It's not uncommon for a thespian to completely immerse themselves in a character for the duration of a shoot. After all, this level of relentless dedication is generally required in order to authentically bring another human being to life on the big screen.
Yet, more often than not, once the director calls "CUT!" for the final time on the last day of production, an actor will shed the skin of the role and move onto whatever project they have ahead of them next, taking with them only the memories, accolades, and not too shabby paycheque accrued along the way.

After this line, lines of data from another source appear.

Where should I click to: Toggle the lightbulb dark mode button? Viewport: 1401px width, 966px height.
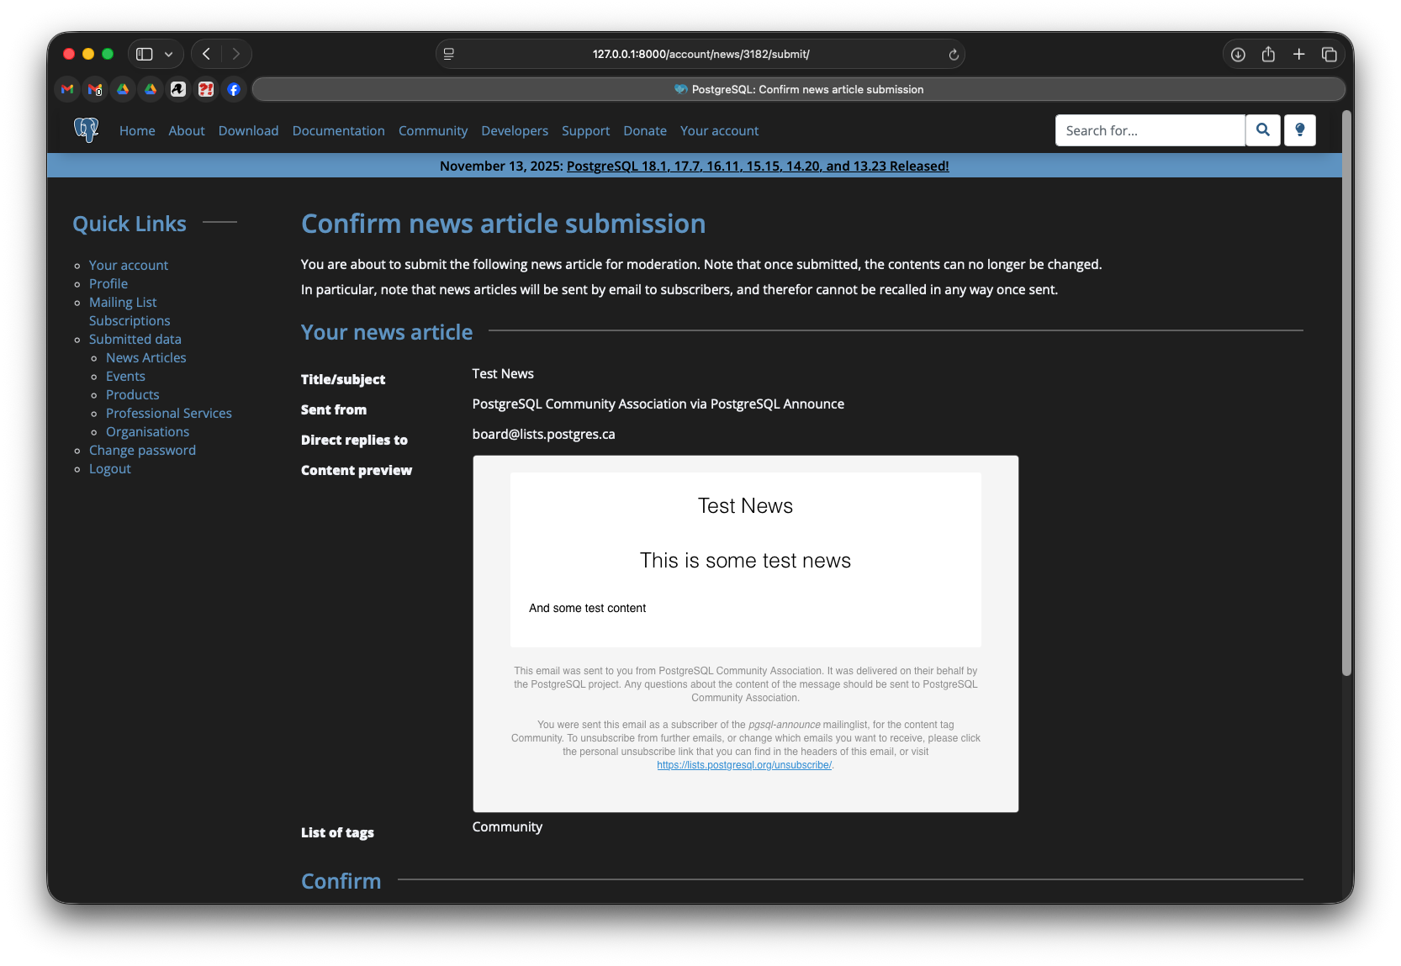[x=1299, y=130]
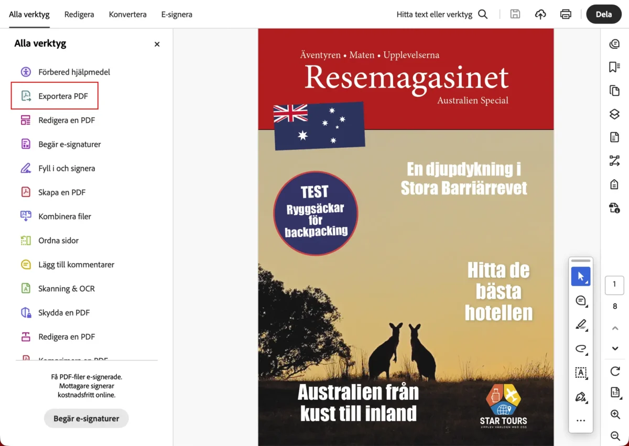Select the highlighter pen tool
Image resolution: width=629 pixels, height=446 pixels.
[x=581, y=324]
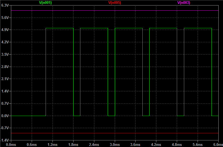Click the 5.4ms time axis label
Viewport: 223px width, 147px height.
198,145
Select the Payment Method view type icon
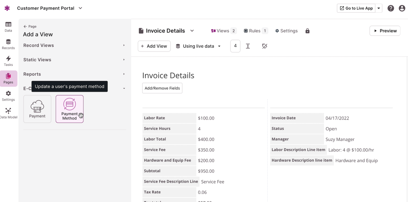 click(69, 109)
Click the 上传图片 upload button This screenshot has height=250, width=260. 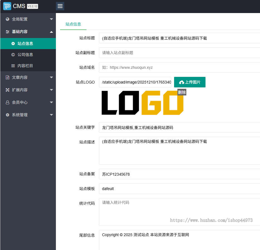190,82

However, every now and again, a role has such a monumental impact on a thespian that they have no choice but to drastically alter their lives in the wake of performing as this specific character on screen. Whether through physically altering their own body via surgery or diet, or going out of their way to change the world for the better, each of the following ten performers all found themselves being deeply inspired either by or due to a character they played in a feature film.
10. Mickey Rouke Quits Acting To Become A Boxer After Homeboy
Now it's pretty common knowledge that actor Mickey Rourke found a lot of success as an amateur boxer long before he set foot in the world of make believe. However, he would eventually find himself back in the ring on a number of occasions in a professional capacity after starring in a project very close to his heart.
After writing his first screenplay for the movie Homeboy, the story of down-and-out brain-damaged boxer Johnny Walker, Rourke would star in the feature. Seemingly rediscovering his passion for the sport after appearing in the film and feeling as though he "was self destructing" at this point in his life, a few years later the actor would return to the world of boxing.
The star would remain undefeated across his eight professional fights, winning six times and drawing twice. However, the facial injuries he suffered during his 1991-1994 run led to the actor requiring reconstructive surgery and left him looking notably different to the Rourke we'd seen in the late '80s.
Not content with calling time on his in-ring career, though, Rourke would return once again to boxing in 2014, besting a 29-year-old at the age of 62 in an exhibition match in Moscow.